**What to work on:**
a - In the article on Simon Coveney and the Zappone appointment, why is Coveney appearing before the foreign affairs committee a second time within a week? Answer in one to three sentences.
b - Using the article on Simon Coveney and the Zappone appointment, answer these questions:
(i) On what date was Katherine Zappone appointed?
(ii) On what date did Coveney tell her by phone about the department's interest in the role?
(iii) When did Coveney next speak to her after that call?
c - Write the next part of the article on Simon Coveney's committee appearance, continuing after its final sentence.

**Reading text:**
============================================================

Connect with us

Culture

Coveney denies he offered Zappone job months before Government approval

Voice Of EU

Published

on

Minister for Foreign Affairs Simon Coveney has apologised for “sloppiness” and for making mistakes in the past few weeks in explaining the circumstances around the appointment of Katherine Zappone as a special envoy.

Mr Coveney is making a second appearance before the Oireachtas Committee on Foreign Affairs within a week after inconsistencies emerged in the account he gave last Tuesday of the process leading up to her appointment on July 27th.

However, the Minister has insisted Ms Zappone never asked him for a job at any stage, and he said he never made her a firm offer last March – some four months before the official offer was made to her.

A text from Ms Zappone sent in early March thanked Mr Coveney enthusiastically in relation to a special envoy role.

However, Mr Coveney denied strongly that it was anything that amounted to an offer.

In his opening statement to the committee, he said that the Department of Foreign Affairs at that stage was interested in exploring the concept of the role. He said he told her that in a phone call on March 3rd.

“It triggered a text to me the following day enthusiastically thanking me.

“It was not a job offer at that stage. As I made clear the concept had to be developed, and that has been made clear from the documentation that has been released,” he said.

“I should have been clearer with Katherine Zappone on the extent of the work needed before a formal role would be offered to her. I did not speak again to her until July 19th despite the fact she was looking for updates.”

Mr Coveney apologised to the committee for “creating the circumstances of a second hearing in a week.

“It was due to the sloppiness of some of my answers to some of your legitimate questions last week.”

Mr Coveney said he had made mistakes in recent weeks in terms of convincingly explaining how the job came about.

============================================================

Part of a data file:

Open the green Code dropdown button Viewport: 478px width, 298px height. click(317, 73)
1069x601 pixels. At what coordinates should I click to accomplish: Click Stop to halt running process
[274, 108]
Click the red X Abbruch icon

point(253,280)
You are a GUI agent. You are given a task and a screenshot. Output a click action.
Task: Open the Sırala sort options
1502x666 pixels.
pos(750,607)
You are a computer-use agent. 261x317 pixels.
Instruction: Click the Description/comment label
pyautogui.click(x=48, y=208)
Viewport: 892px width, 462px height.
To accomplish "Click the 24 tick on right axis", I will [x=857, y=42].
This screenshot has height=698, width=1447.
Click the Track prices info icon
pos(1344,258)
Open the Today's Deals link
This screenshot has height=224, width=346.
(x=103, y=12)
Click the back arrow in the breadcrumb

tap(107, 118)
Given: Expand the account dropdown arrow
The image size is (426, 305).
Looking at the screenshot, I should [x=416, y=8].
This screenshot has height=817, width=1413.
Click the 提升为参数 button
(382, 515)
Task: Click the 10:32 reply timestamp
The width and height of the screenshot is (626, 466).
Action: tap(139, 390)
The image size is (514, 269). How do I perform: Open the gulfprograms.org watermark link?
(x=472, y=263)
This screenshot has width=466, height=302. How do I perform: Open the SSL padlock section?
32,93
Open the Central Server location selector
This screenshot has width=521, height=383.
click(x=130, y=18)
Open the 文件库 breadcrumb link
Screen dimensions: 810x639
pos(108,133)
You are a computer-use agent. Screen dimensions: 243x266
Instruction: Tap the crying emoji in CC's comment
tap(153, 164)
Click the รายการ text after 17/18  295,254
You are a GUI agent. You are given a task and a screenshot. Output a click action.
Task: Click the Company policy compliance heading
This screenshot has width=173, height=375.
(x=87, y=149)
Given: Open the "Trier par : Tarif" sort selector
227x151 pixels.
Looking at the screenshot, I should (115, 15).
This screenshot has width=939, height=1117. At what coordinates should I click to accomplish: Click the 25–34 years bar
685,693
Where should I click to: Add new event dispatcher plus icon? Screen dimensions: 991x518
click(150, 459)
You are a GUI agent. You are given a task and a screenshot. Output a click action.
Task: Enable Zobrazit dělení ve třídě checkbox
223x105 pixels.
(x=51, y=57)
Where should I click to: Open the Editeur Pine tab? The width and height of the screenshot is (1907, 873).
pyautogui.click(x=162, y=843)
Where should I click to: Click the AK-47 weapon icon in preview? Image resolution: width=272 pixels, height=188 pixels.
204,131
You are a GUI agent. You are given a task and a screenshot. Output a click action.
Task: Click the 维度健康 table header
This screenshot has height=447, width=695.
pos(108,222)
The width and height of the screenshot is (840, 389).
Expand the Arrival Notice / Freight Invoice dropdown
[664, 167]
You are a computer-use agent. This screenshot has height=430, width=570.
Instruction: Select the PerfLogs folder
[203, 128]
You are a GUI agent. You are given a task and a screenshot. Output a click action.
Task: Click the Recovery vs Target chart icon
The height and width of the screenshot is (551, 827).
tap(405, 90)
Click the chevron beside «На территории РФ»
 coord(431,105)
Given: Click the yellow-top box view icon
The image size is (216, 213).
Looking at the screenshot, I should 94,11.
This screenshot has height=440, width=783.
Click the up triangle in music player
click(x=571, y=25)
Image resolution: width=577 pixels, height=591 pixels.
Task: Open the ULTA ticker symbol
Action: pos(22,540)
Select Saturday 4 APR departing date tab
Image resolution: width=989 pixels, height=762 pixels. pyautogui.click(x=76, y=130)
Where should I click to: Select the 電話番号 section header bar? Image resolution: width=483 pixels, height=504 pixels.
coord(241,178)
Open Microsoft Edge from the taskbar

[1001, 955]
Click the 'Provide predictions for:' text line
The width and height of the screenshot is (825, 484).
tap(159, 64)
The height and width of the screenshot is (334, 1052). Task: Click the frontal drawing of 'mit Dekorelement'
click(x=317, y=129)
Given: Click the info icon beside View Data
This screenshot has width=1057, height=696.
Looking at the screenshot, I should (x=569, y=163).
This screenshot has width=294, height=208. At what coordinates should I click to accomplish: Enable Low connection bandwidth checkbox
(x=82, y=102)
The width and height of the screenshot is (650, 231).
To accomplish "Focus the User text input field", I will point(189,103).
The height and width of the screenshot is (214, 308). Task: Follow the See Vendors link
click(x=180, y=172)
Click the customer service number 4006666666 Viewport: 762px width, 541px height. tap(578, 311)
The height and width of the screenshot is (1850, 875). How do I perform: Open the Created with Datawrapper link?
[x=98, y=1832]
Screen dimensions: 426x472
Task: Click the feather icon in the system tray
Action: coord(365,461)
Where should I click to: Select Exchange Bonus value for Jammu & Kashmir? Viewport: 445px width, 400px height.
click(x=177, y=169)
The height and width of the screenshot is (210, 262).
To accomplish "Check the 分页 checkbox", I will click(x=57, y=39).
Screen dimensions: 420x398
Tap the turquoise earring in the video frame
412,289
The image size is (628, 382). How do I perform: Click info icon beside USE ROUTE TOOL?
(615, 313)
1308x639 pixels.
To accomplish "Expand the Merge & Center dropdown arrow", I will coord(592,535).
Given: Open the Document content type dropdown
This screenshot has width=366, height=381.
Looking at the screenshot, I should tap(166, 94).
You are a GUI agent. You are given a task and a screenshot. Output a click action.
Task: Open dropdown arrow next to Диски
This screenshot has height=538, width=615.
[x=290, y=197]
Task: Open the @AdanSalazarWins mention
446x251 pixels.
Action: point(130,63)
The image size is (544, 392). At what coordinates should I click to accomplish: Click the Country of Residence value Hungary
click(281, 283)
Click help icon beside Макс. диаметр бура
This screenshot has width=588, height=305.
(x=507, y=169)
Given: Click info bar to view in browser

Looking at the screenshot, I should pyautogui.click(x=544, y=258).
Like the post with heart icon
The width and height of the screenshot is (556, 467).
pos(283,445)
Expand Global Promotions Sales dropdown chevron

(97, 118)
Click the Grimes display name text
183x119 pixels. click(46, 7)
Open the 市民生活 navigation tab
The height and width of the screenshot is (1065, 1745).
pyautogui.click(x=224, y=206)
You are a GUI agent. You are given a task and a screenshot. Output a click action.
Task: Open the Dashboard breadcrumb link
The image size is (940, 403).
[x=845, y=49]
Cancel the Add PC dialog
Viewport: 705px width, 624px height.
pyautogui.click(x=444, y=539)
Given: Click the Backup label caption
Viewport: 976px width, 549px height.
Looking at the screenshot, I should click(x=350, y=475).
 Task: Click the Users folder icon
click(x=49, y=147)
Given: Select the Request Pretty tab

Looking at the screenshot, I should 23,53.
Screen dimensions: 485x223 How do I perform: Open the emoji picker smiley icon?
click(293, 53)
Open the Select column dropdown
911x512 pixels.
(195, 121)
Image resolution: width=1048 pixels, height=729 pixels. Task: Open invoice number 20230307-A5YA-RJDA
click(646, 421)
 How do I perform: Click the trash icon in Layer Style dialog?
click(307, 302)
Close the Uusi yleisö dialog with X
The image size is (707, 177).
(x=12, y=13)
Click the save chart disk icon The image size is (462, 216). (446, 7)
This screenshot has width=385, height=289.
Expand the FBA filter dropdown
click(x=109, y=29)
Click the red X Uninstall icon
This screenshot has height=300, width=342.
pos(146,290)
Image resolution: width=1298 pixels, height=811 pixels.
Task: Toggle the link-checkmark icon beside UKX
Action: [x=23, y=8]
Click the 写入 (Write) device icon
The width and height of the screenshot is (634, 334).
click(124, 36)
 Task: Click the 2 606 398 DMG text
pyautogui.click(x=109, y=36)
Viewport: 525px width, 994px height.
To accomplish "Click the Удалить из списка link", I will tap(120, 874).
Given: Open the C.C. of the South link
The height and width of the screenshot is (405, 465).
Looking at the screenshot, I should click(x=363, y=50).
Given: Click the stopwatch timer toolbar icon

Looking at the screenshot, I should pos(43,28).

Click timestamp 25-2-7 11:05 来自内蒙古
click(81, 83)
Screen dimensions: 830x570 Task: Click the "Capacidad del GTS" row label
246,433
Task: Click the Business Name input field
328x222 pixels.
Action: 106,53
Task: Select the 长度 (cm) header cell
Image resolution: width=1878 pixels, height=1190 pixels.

============================================================

**Answers in order:**
a - Inconsistencies emerged in the account he gave the committee the previous Tuesday about the process leading up to Katherine Zappone's appointment. Coveney attributed this to the "sloppiness" of some of his answers to the committee's questions that week.

b -
(i) July 27th.
(ii) March 3rd.
(iii) July 19th.

c -
“It has led to political embarrassment for the Government.”

Statements to the committee

Sinn Féin spokesman on foreign affairs John Brady accused Mr Coveney of attempting to “deliberately mislead the committee”.

Mr Brady claimed Ms Zappone had lobbied Ministers and Geraldine Byrne Nason, Ireland’s ambassador to the United Nations, looking for the role.

He portrayed the events of the past week as as “a scramble for cover by you and other Ministers, deleting messages and making misleading statements like you did last week”.

Mr Brady said Mr Coveney and Minister for Finance Pascal Donohoe knew “exactly what was going on” at least four months before. He said Tánaiste Leo Varadkar was aware at least 11 days before the Government decision on July 27th.

Mr Brady asked Mr Coveney about his contacts with Mr Donohoe.

The Minister replied he had an informal conversation with Mr Donohoe in late January or early February who said Ms Zappone might get in contact with him “in view of taking advice about getting work in the United Nations”.

Mr Coveney denied any inference that he instructed his department to create a role for Ms Zappone.

“I worked with the secretary general. We saw the possibility of developing a special envoy role . . . we saw it as an opportunity. We saw Katherine Zappone as an experienced person who was suitable for that role.”

Earlier, Mr Coveney said Ms Zappone had texted him for advice on working with US Aid on LGBTI issues and whether he could make an introduction for her.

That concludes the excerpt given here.